New class of advisers limited to prudentially regulated products: Jones
Licensees will be free to charge a direct fee for advice given by a new class of diploma-qualified advisers according to Financial Services Minister Stephen Jones, who unveiled further details of the government’s second tranche of Delivering Better Financial Outcomes reforms on Tuesday night.
The new class of advisers will give advice access to a broader swathe of Australians at a lower cost than the current “professional” model, Jones explained, but the new advisers will be limited to providing advice on products issues by prudentially regulated entities such as superannuation funds and banks.
“They will be prevented from providing advice on more complex topics, such as establishing a self-managed superannuation fund or advising on a managed investment scheme, through a blacklist to be prescribed in regulations,” Jones said.
While this directive will effectively ringfence the product scope for new advisers, it will also limit the benefit to licensees serving professional advisers, who often recommend managed investment schemes to clients.
The minister made clear the government’s intent to keep a bright line between professional, ASIC-registered advisers and the (as yet unnamed) new class of advisers, who are set to meet the equivalent RG-146 qualifications ASIC-registered advisers were formerly required to meet.
“It is the government’s vision that the new class of adviser serves as one entry-point to rebuild the financial advice profession, and the government remains committed to reforming the broader education pathways for financial advisers,” Jones (pictured) added.
He also warned that while new advisers will be encouraged to give clients “nudges” towards specific actions such as life event activities (reaching retirement age, for example), hawking will not be permitted. New advisers will also be held accountable to a modernised version of the best interests duty, and will be prohibited from charging ongoing fees or receiving commissions.
Among the other changes to the advice ecosystem, Jones confirmed the new best interests duty will provide legal scope for limited advice if it meets the client’s needs. As promised in the draft regulation, the safe harbour steps will be removed and Statement of Advice documents will be reformed.

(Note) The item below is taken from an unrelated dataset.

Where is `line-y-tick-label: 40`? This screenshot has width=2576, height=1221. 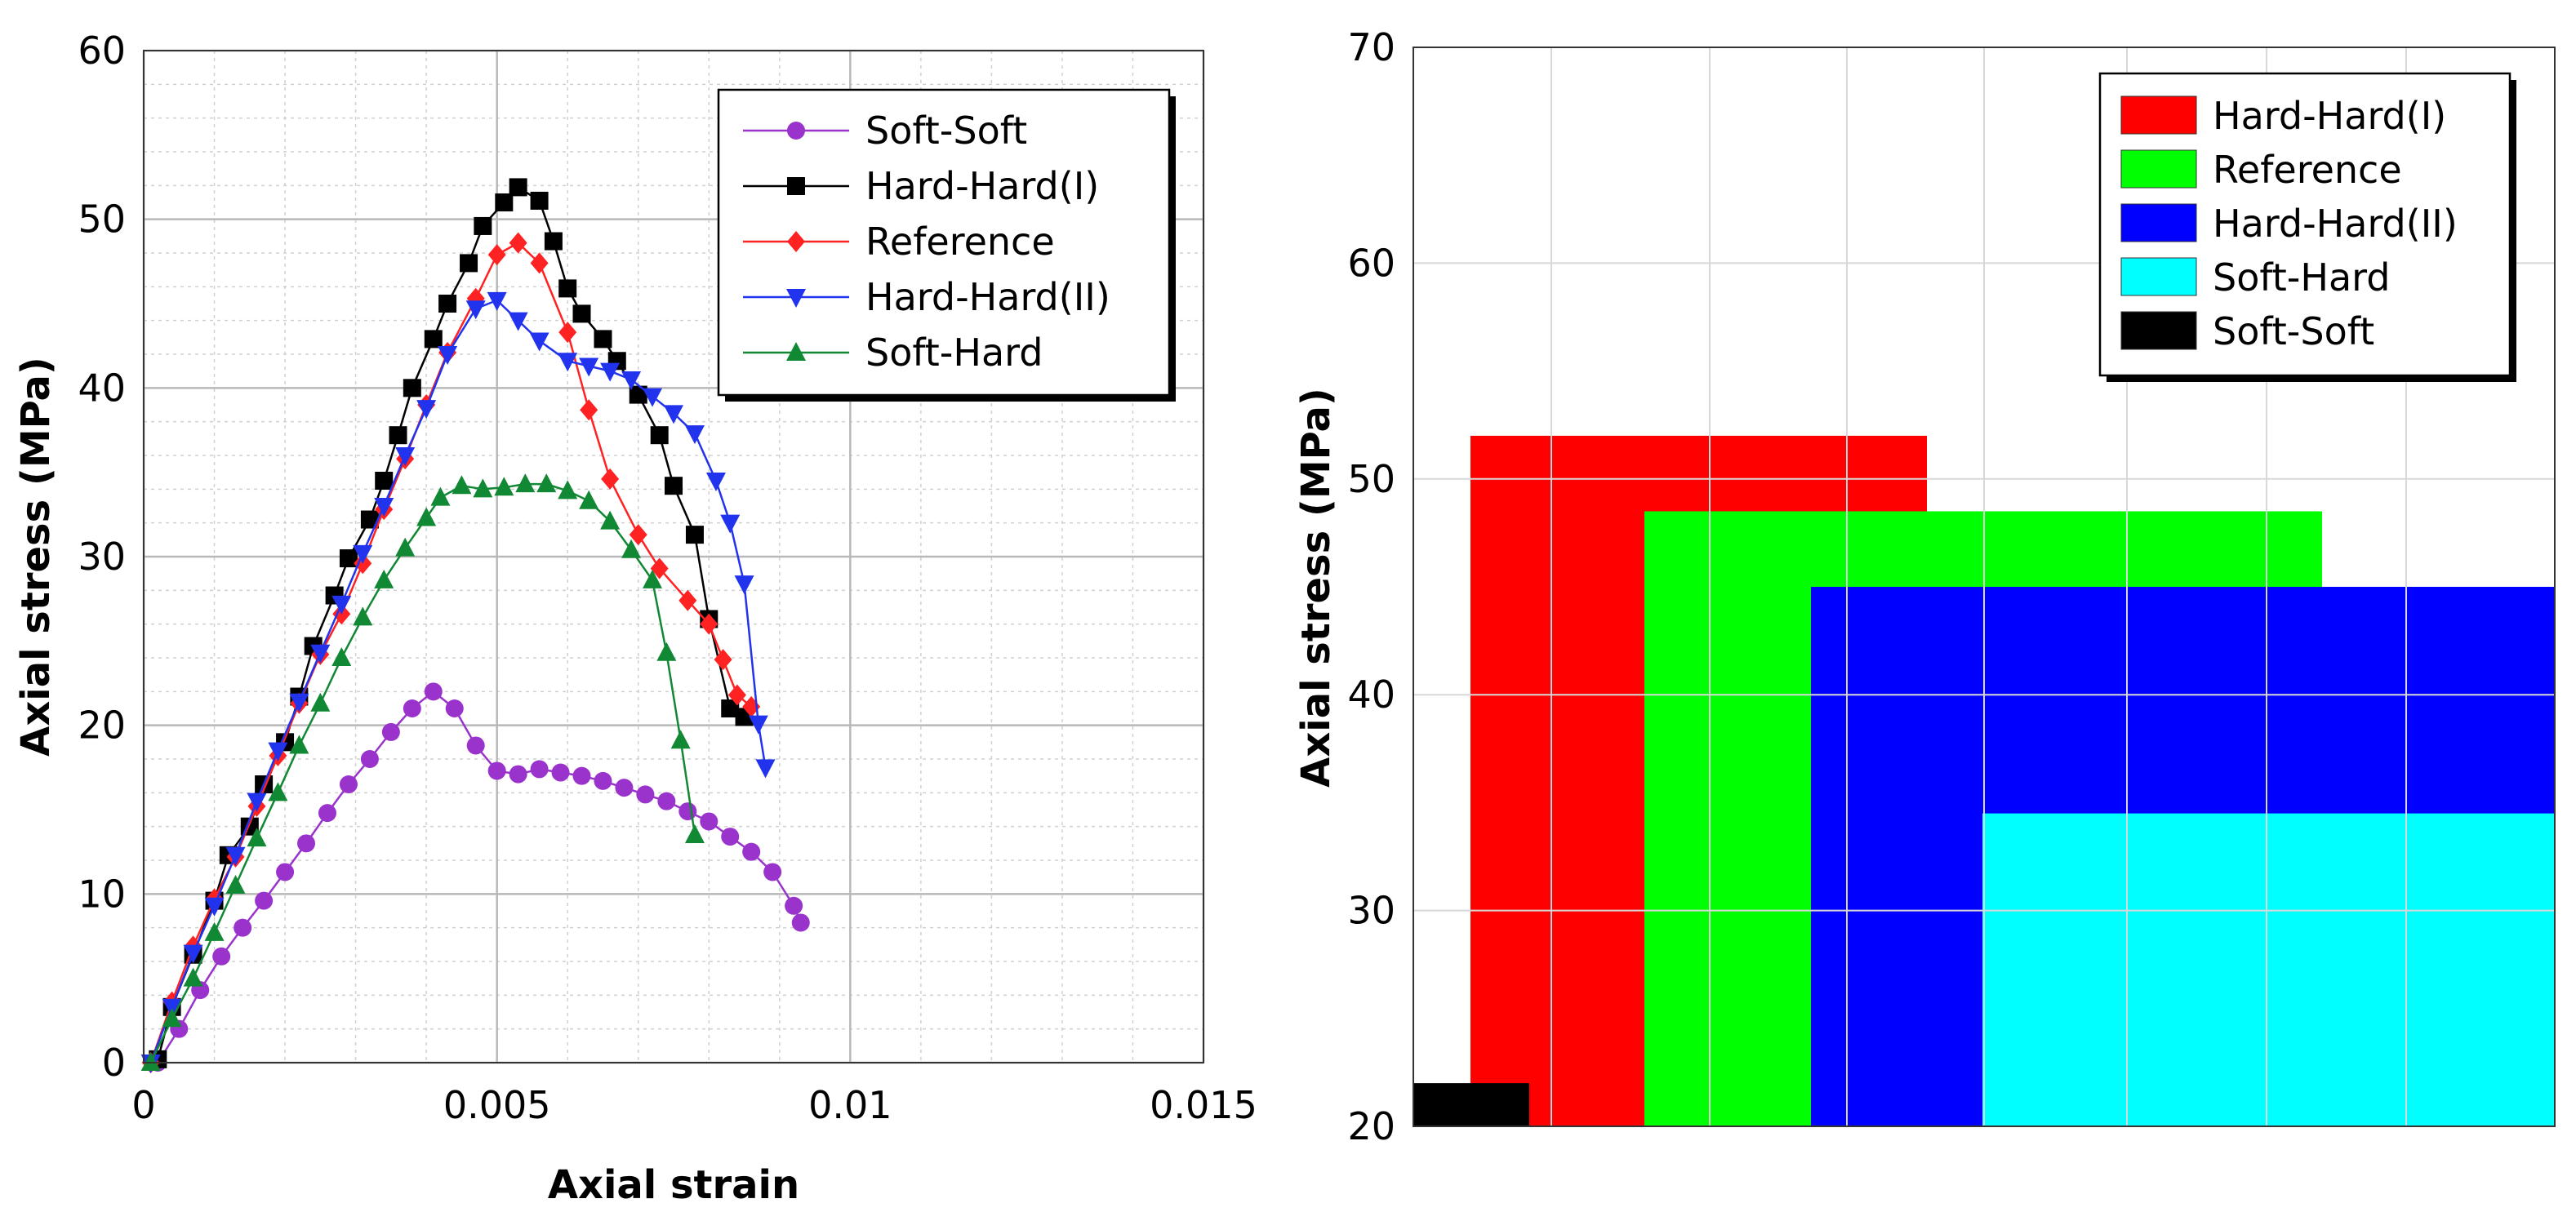 line-y-tick-label: 40 is located at coordinates (102, 388).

The full list of reforms in the second tranche of the SBFO package is below:
- create a new class of adviser to provide safe and simple advice to more Australians, such as choosing an insurance policy or basic questions about retirement;
- modernise the best interests duty by providing legal clarity that will allow advice on single or limited scope issues if this meets the client’s needs;
- remove the safe harbour steps so advisers can focus on their client’s needs – though well intentioned, the safe harbour steps have become interpreted to mean financial advice must always be comprehensive, even if that is not in the client’s interests;
- reform statements of advice so they help consumers make informed decisions;
- clarify the rules on what advice topics can be paid for through superannuation, including through collectively charged arrangements; and
- allow superannuation funds to provide helpful ‘nudges’ to drive greater member engagement at key life stages.
Industry response
Much of the announcements made by Jones were already baked into previous versions of the government’s DBFO reform suite, and while no major surprises were dropped, industry stakeholders were generally supportive of the changes.
That support was conditional, however, with final details to be announced soon according to the government.
The Financial Advice Association Australia (FAAA) said it was “cautiously positive” on the second tranche of reforms, but reserved its assessment for those final details.
“We are looking forward to seeing further detail on how these reforms will work, beyond the high level provided in today’s announcement,“ chief executive Sarah Abood said. “Nevertheless, it is good to see the government’s announcement addresses a number of the concerns that the FAAA has identified during earlier consultation.”
The FAAA said it was pleased the government had approved the new class of adviser (NCA) as a pathway to becoming a professional adviser, with the diploma qualification required (equivalent to AQF5) to also count towards equivalent degree qualifications.
“It’s extremely important that the education for NCAs can count towards a full financial planning degree, and that the NCAs of today can become the professional financial advisers of the future,” she said.
The institutional providers and their representatives set to provide the new class of advice to their cleints and members were effusive in their praise of the reforms. Insurance provider TAL called the announcement a “win” for Australians while MLC Life Insurance called the reforms “essential”.
Similarly, the Association of Superannuation Funds of Australia said the reforms were a “true collaboration and testament to the broad commitment” of those involved in the consultation.